Document segment →
____
# Kosher VS Table salt



## chefred (Jun 8, 2006)

so i just started this new job as a sous chef and the executive chef has this thing about useing kosher salt he says that it makes things to salty because the salt keeps desolving and the salinity keeps going up..he likes to use table salt for everything and that is just total oppisite of what i have always done and been told anyone every hear of this before
P.s. i dont know if this is important but he is Austrian


----------



## ras1187 (Oct 3, 2006)

Have you suggested to him using less salt?

Cooking : Culinary Q&A : Kosher vs. table vs. sea salts : Food Network

Some related readings...


----------



## atltournant (Apr 24, 2007)

I've always been told the same thing as you have....but everyone is different.I only use table/iodized salt in baking.

Funny that he's saying "too salty" for a European,because most Europeans just use too much salt to begin with.Just like with spicy food,your palate can also get desensitized to salt,so I've noticed many Europeans I've worked with that [in my opinion and personal taste] use entirely too much of it.


----------



## blade55440 (Sep 9, 2005)

The reason it makes things too salty is because he's not giving the salt enough time to dissolve and mix in before he goes tasting it. Making him go hog wild on the salt trying to get it where it needs to be BEFORE anything is fully dissolved.
____
Stored data →
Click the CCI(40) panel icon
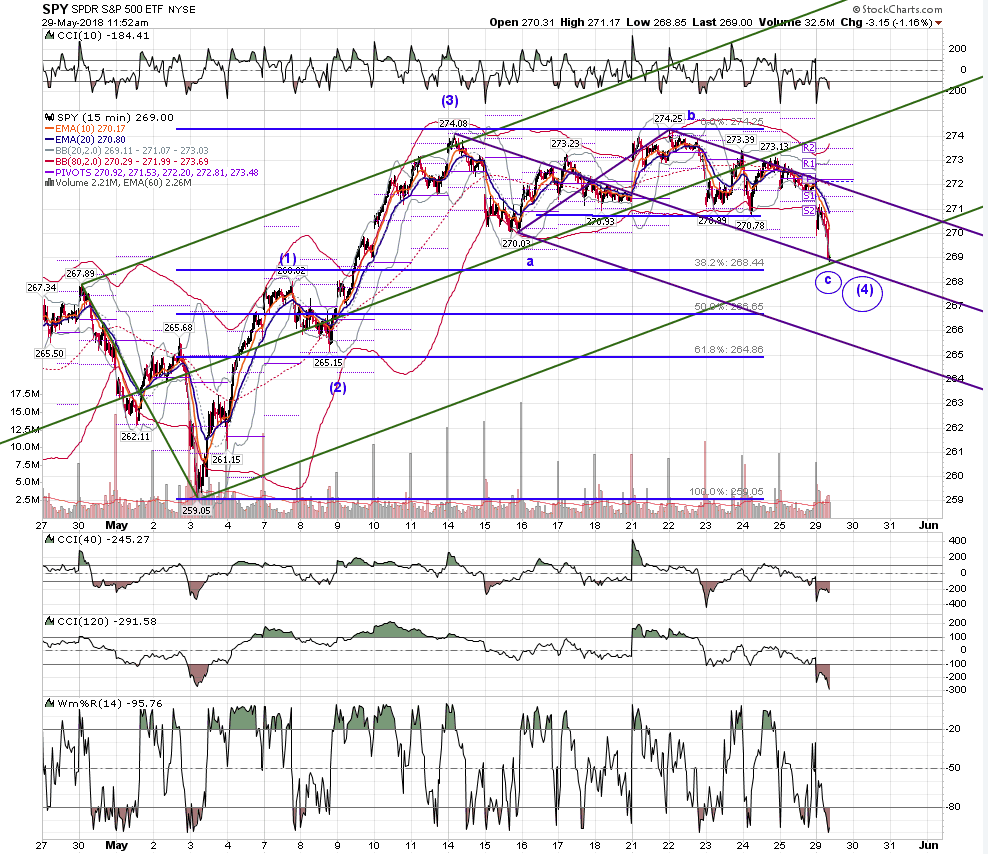The height and width of the screenshot is (854, 988). [x=49, y=540]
____
Exercise instructions →
In the forum thread on kosher versus table salt, translate the sentence "I only use table/iodized salt in baking." into Spanish. The data has no role in this.

Full output →
Solo uso sal de mesa/yodada para hornear.